TASK TO COMPLETE
Pull out every line in the entries below that contains the word "perform", copying each one unchanged.

Recorded data:
# # # # # # #
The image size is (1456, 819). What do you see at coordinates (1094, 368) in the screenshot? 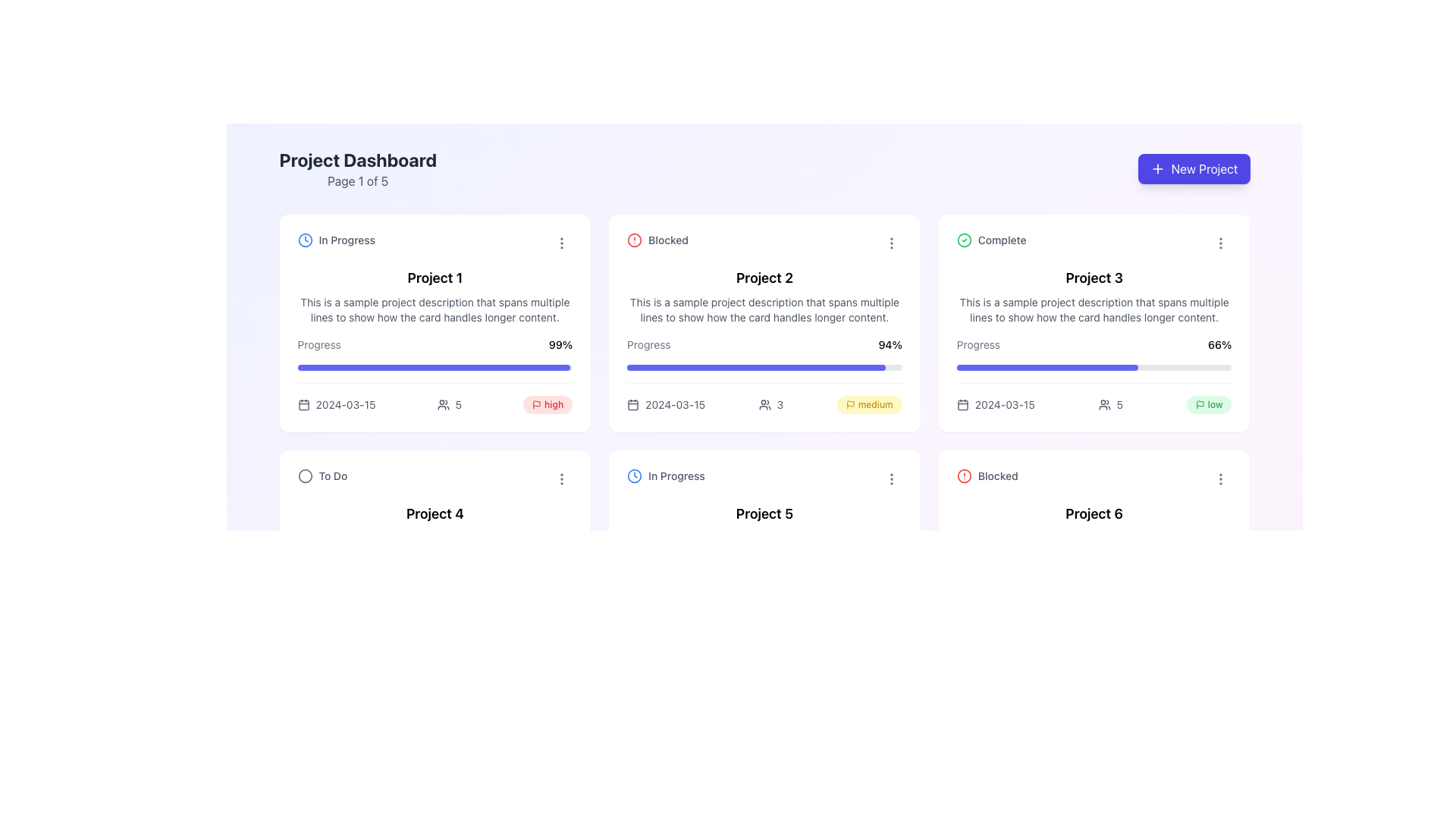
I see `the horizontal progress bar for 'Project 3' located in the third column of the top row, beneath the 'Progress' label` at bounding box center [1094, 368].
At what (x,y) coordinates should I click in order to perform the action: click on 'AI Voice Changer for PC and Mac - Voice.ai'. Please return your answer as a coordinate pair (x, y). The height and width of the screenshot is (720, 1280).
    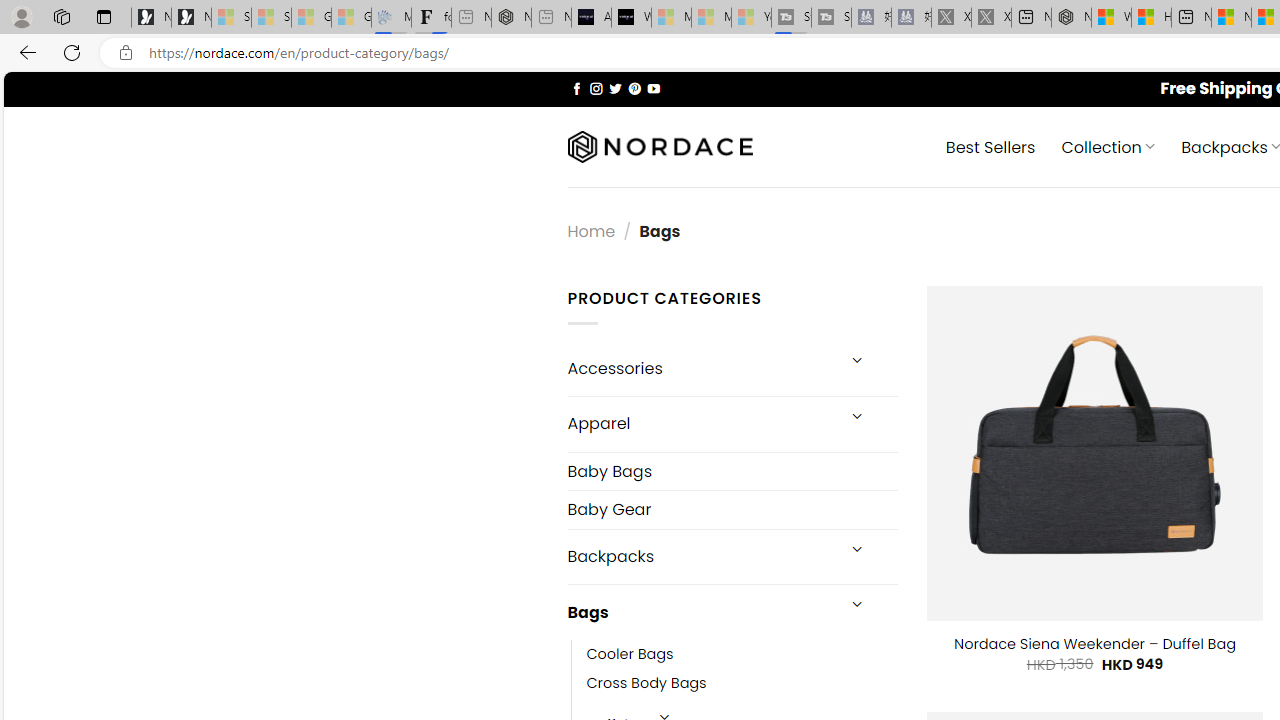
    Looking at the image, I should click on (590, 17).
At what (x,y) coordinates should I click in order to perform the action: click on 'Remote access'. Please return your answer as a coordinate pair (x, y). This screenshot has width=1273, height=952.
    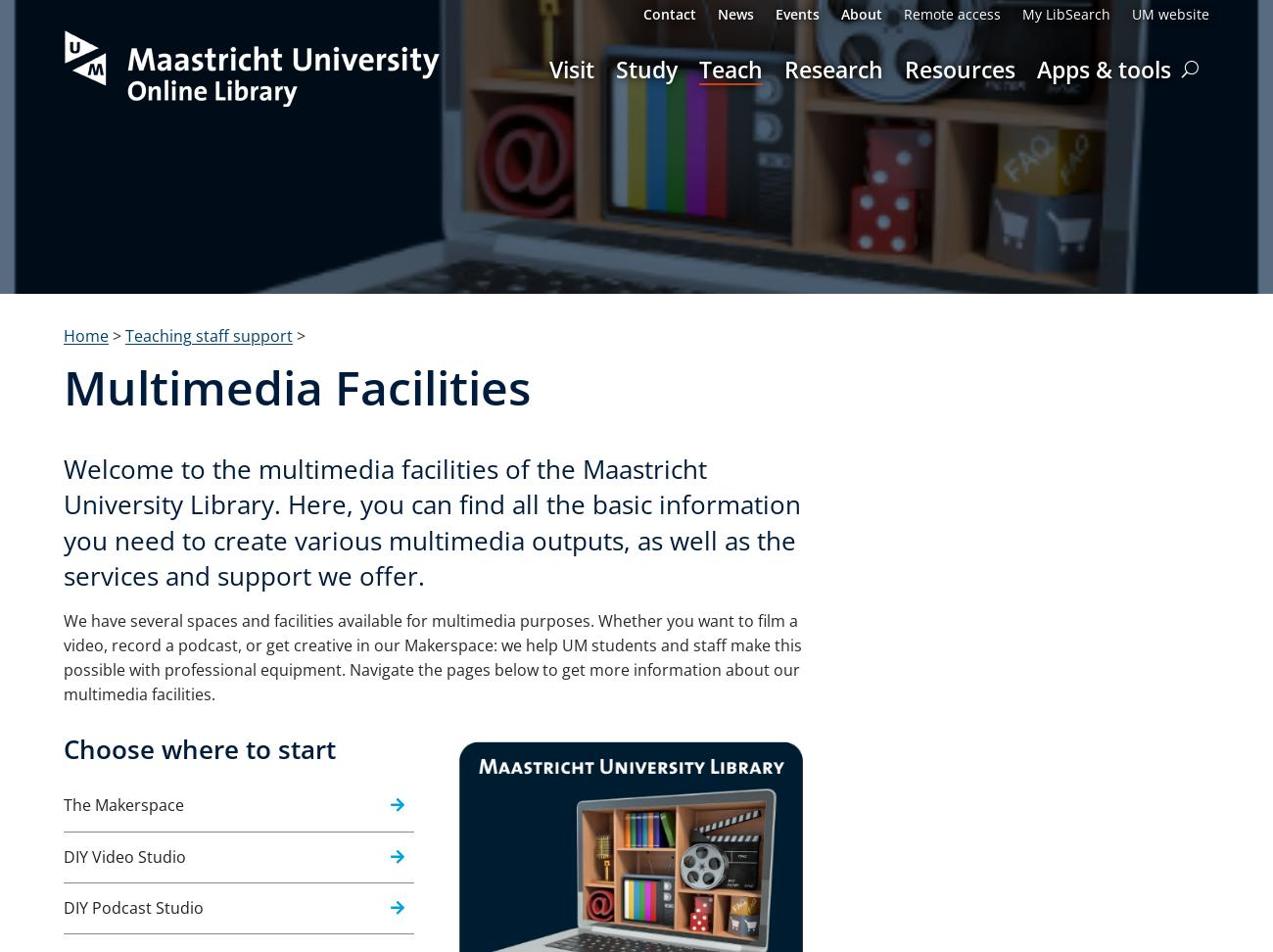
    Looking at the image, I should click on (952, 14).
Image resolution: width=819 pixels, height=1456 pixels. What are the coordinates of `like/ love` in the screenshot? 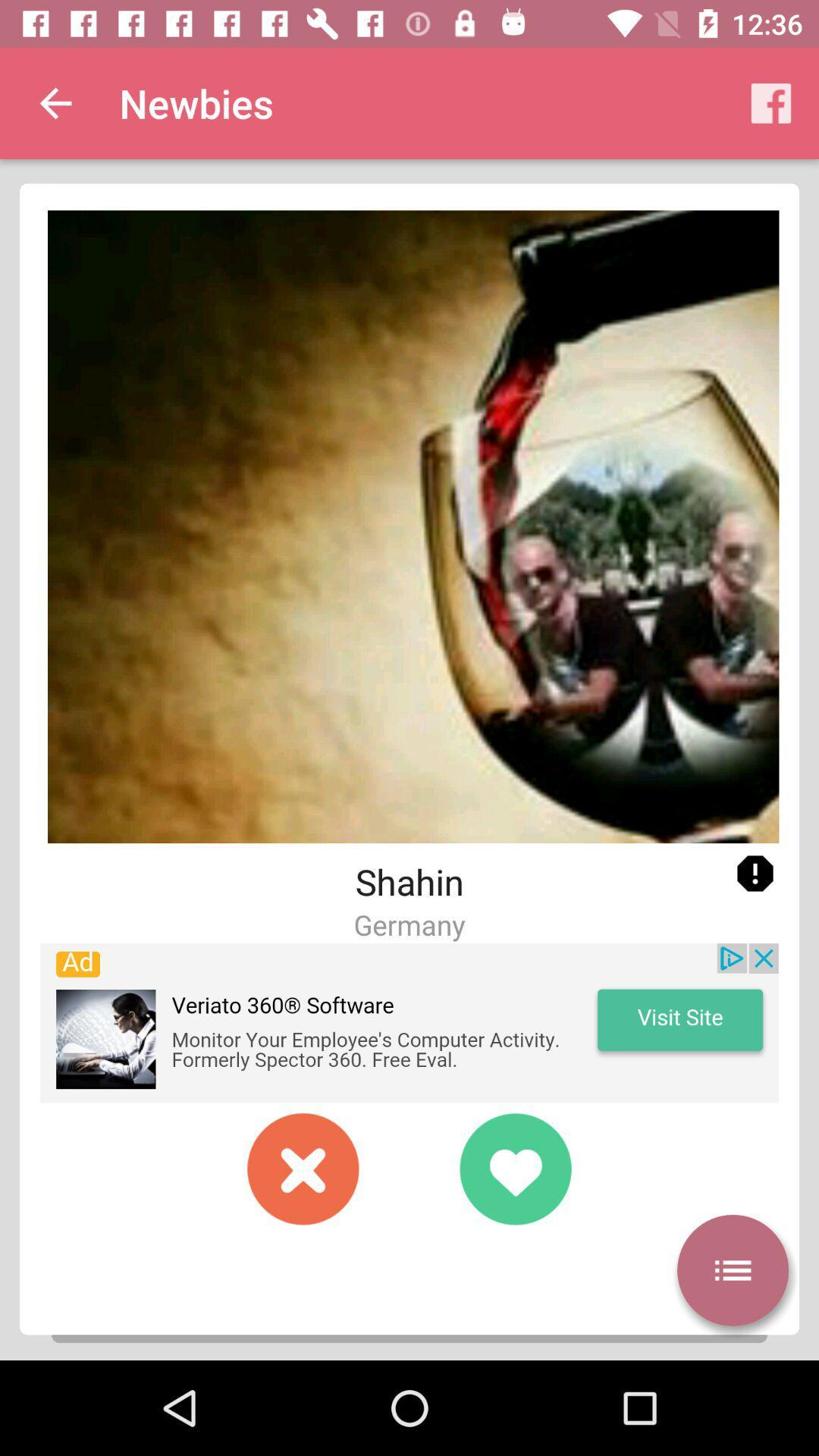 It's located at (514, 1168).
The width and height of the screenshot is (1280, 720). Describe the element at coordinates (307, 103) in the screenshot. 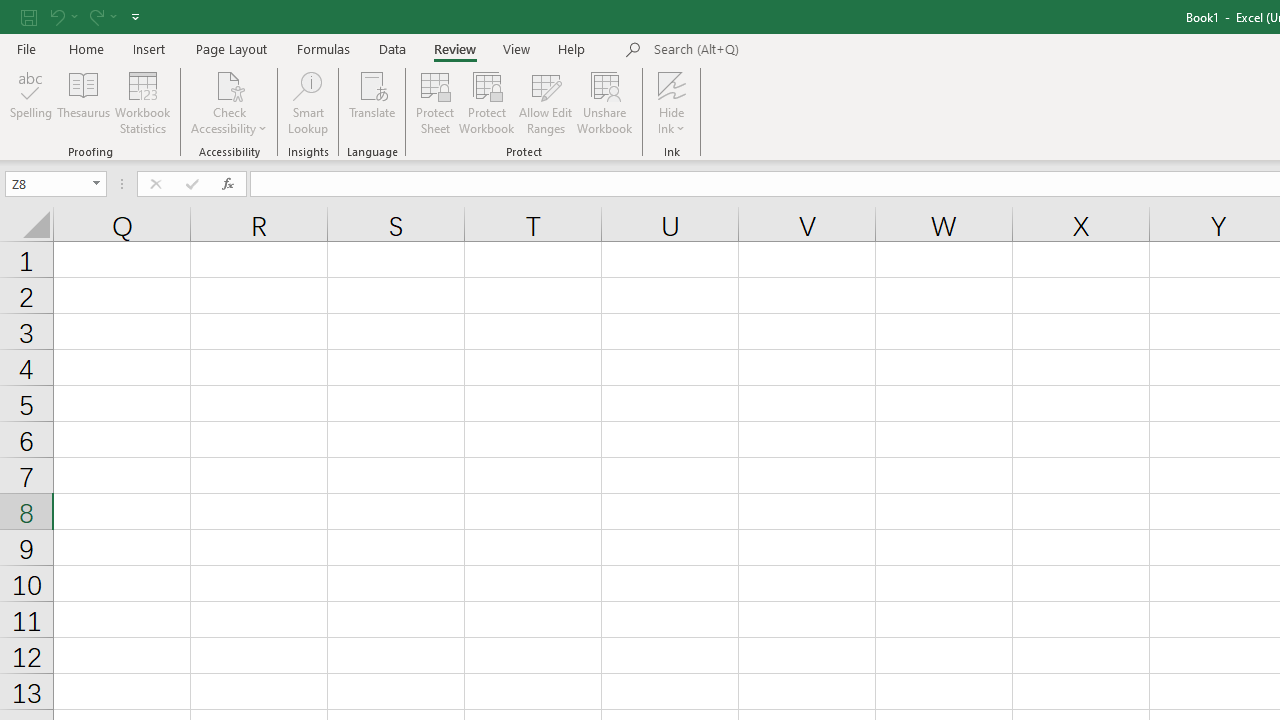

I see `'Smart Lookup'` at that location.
# # # # # # #
EXERCISE ANSWER
At what (x,y) coordinates should I click in order to perform the action: click on 'AI Voice Changer for PC and Mac - Voice.ai'. Please return your answer as a coordinate pair (x, y). The height and width of the screenshot is (720, 1280).
At what (x,y) coordinates should I click in order to perform the action: click on 'Remote access'. Please return your answer as a coordinate pair (x, y). This screenshot has width=1273, height=952.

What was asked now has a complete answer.